(Screenshot grounding data)
● ● ● ● ●

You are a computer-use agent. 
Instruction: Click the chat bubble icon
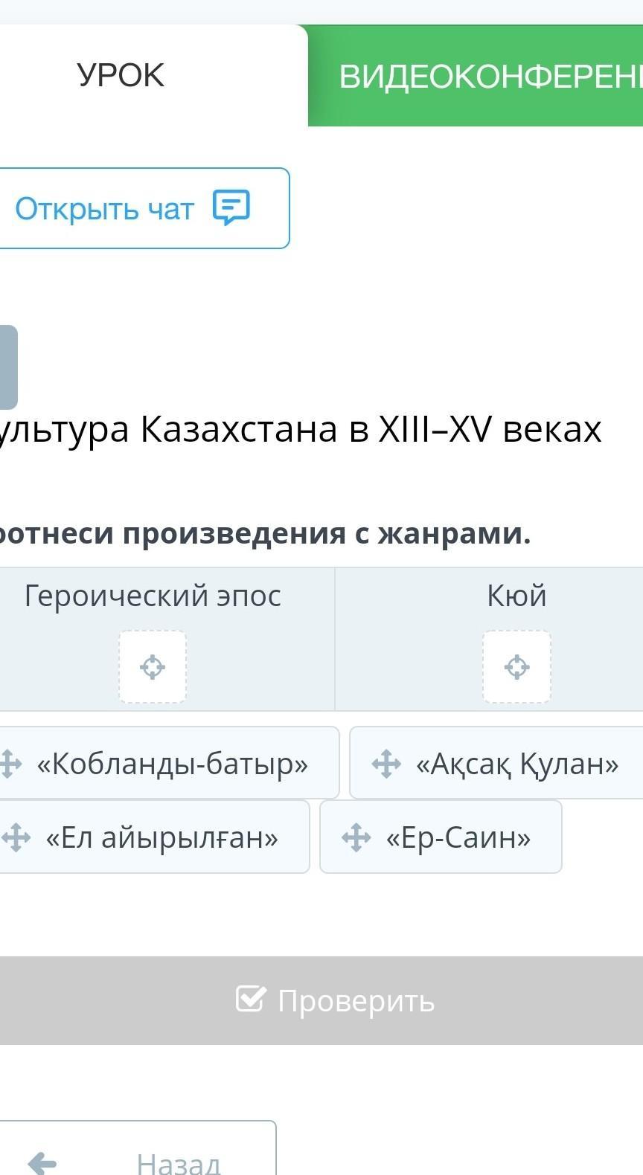point(231,207)
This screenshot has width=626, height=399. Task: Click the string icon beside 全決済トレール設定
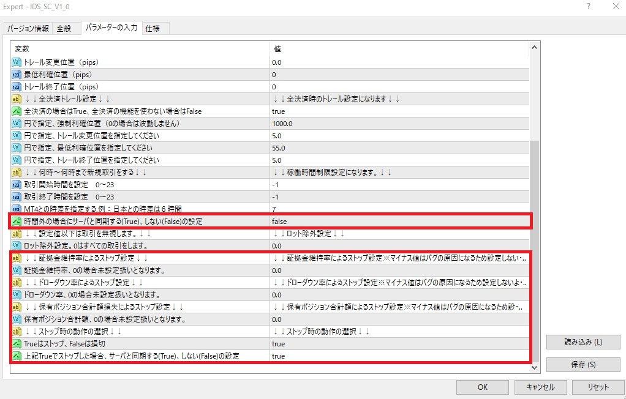[x=17, y=99]
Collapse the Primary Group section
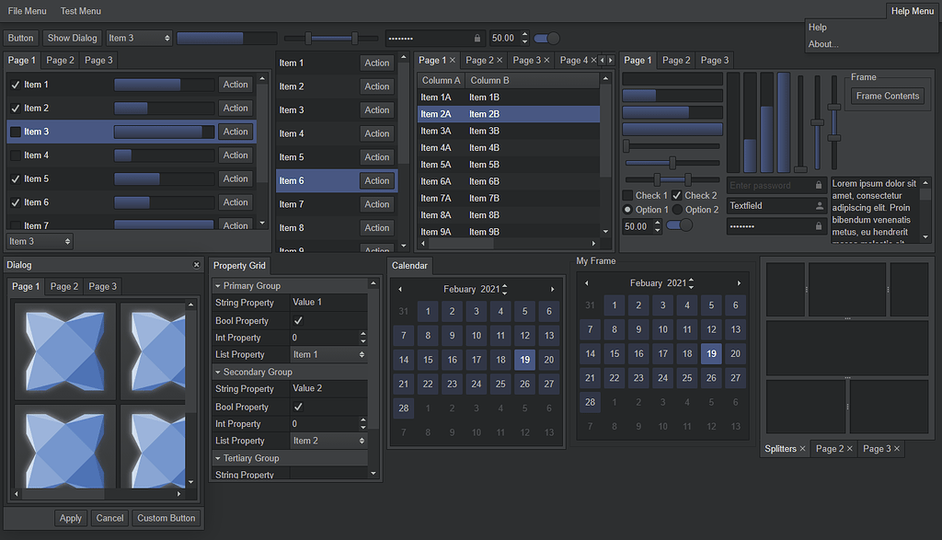This screenshot has height=540, width=942. [218, 286]
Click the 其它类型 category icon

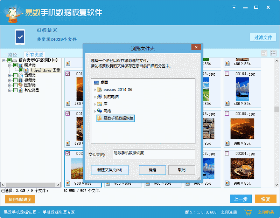[x=21, y=90]
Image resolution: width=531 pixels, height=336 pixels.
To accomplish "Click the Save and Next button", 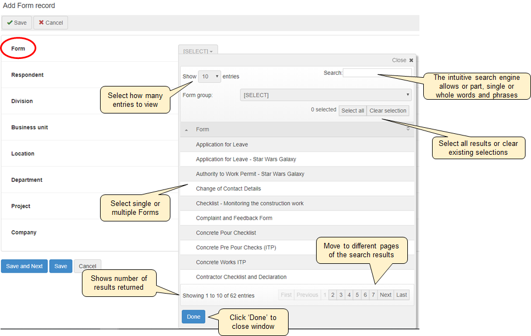I will click(x=24, y=266).
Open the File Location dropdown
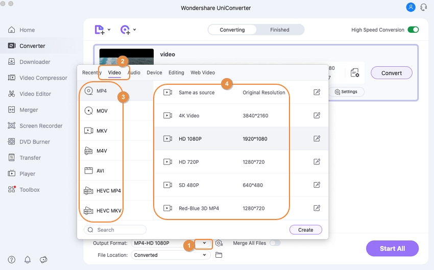This screenshot has width=434, height=270. pos(205,255)
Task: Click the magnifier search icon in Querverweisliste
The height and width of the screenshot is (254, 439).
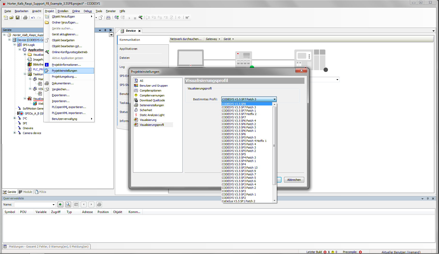Action: pyautogui.click(x=68, y=204)
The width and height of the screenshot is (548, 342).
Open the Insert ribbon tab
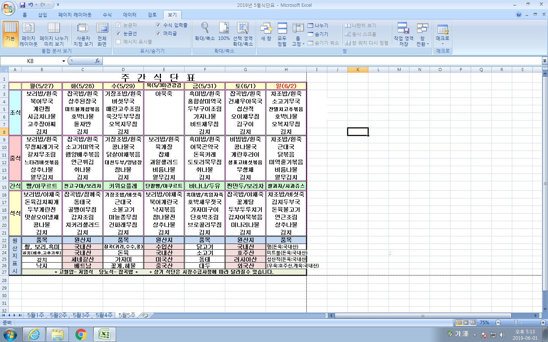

● ● ● ● ●

## Problem statement
Go to the line that contains "Open the File Location dropdown" and copy it and every line after it through the end of the entries, exactly, without the pictures.

## Result of the exercise
Open the File Location dropdown
This screenshot has width=434, height=270. pos(205,255)
Task: Click the magnifier search icon in Querverweisliste
The height and width of the screenshot is (254, 439).
Action: pyautogui.click(x=68, y=204)
The width and height of the screenshot is (548, 342).
Open the Insert ribbon tab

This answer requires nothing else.